Saya rasa masalah kenabian dalam Islam maupun agama lainnya tidak hanya bersifat fundamental bagi para penganutnya, tetapi juga menimbulkan penafsiran yang rawan menimbulkan konflik melintang di dalam kelompok-kelompok keagamaan besar yang ada. Hingga saat ini, masalah tersebut tetap dianggap belum tuntas dan kerap menjadi perselisihan internal, Khususnya di dalam dunia Islam. Sebab kenabian merupakan pokok inti keimanan, manakala terjadi penyimpangan pemahaman oleh individu maupun kelompok, konsekuensi yang di dapatkan akan sangat serius.
Meskipun penganut Ahmadiyah tetap meyakini bahwa tiada wahyu yang sah setelah Al-Quran yang diturunkan kepada nabi Muhammad SAW, perbedaan seputar kenabian itu tentu masih memunculkan berbagai prasangka tentang Ahmadiyah.

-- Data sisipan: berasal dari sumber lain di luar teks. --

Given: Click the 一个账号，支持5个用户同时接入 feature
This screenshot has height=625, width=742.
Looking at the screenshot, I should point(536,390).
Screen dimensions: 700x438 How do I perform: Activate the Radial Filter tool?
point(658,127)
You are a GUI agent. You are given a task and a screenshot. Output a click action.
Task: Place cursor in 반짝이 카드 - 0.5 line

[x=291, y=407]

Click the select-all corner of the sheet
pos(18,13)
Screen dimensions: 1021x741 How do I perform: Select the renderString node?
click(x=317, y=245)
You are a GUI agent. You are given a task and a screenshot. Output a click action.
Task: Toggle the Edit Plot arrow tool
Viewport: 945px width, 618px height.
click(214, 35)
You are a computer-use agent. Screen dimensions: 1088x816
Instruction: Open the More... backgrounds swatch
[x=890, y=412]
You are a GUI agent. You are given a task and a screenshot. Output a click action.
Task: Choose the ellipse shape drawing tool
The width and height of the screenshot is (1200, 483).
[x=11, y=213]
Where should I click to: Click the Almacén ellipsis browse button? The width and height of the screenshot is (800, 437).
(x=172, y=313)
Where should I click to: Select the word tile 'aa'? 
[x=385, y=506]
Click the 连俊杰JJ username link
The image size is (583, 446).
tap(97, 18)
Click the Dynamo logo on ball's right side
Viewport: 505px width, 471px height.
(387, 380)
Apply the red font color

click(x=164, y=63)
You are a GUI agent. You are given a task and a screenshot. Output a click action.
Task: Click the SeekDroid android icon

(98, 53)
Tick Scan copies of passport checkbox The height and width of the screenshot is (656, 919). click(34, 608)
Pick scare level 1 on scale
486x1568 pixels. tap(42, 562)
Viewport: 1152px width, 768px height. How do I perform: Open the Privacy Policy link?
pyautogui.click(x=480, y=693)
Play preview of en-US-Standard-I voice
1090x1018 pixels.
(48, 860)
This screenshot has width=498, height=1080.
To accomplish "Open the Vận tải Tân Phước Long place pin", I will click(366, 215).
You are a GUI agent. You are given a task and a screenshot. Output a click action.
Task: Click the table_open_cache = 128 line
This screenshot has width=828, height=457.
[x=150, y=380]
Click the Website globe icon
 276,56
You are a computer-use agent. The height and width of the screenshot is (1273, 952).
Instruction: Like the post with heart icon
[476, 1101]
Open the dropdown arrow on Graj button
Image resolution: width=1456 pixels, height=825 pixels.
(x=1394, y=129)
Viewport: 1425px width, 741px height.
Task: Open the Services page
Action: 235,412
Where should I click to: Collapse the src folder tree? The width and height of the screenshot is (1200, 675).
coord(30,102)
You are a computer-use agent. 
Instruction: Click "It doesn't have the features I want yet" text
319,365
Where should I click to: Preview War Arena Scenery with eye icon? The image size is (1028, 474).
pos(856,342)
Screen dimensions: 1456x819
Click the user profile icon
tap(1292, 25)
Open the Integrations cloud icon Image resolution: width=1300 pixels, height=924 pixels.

Pada akhirnya berbagai otoritas keulamaan, termasuk Majelis Ulama Indonesia (MUI), mengeluarkan fatwa bahwa Ahmadiyah adalah sesat. Fatwa MUI ini bahkan telah dibuat dua kali, yaitu pada tahun 1980 dan 2005.
Menanggapi polemik ini, Jafrullah Ahmad Pontoh, seorang juru Jemaat Ahmadiyah Indonesia, menegaskan bahwa agama adalah milik Tuhan, tidak ada yang bisa menyuruh orang membubarkan atau membuat agama. Ahmadiyah pun merasa masih tetap bagian dari Islam karena rukun Iman dan Islam yang diajarkan sama sebagaimana ajaran Nabi Muhammad SAW. Menurut pengakuan mereka, Kitab sucinya, Tadzkirah hanyalah kumpulan berbagai tulisan Jemaat Ahmadiyah Indonesia yang dikompilasi menjadi satu buku. Perihal pembubaran, Jemaat Ahmadiyah Indonesia berpandangan bahwa pembubaran di negara hukum tentunya berkaitan dengan tindak kriminal dan Jemaat Ahmadiyah Indonesia tidak melakukan tindak kriminal.
Namun tak dapat dipungkiri, seiringan dengan fatwa MUI yang beredar, kelompok-kelompok anti-Ahmadiyah tetap maju secara terang-terangan dan menggunakan caranya sendiri untuk membubarkan jamaat Ahmadiyah dengan tegas bahkan sampai menggunakan kekerasan.
Insiden ini berawal ketika Jamaah Ahmadiyah Indonesia (JAI) mengadakan pertemuan tahunan di Bogor, Jawa Barat. Mereka menyatakan bahwa mereka telah menerima izin dari pihak kepolisian untuk melakukan pertemuan pada tanggal 15 Juli 2005.
Namun demikian, konferensi ini diserang oleh beberapa kelompok Islam, yaitu Front Pembela Islam (FPI, Front Pembela Islam) dan Lembaga Penelitian dan Pengkajian Islam (LPPI). dapat dikatakan, menginjak tahun 2005, kehidupan pengikut Ahmadiyah di Indonesia tidak lagi aman. Deretan kasus-kasus kekerasan dan rasialisme yang tertuju kepada Jamaah Ahmadiyah Indonesia menunjukkan bahwa negara belum bisa melindungi memenuhi hak-hak mereka sebagai kelompok minoritas.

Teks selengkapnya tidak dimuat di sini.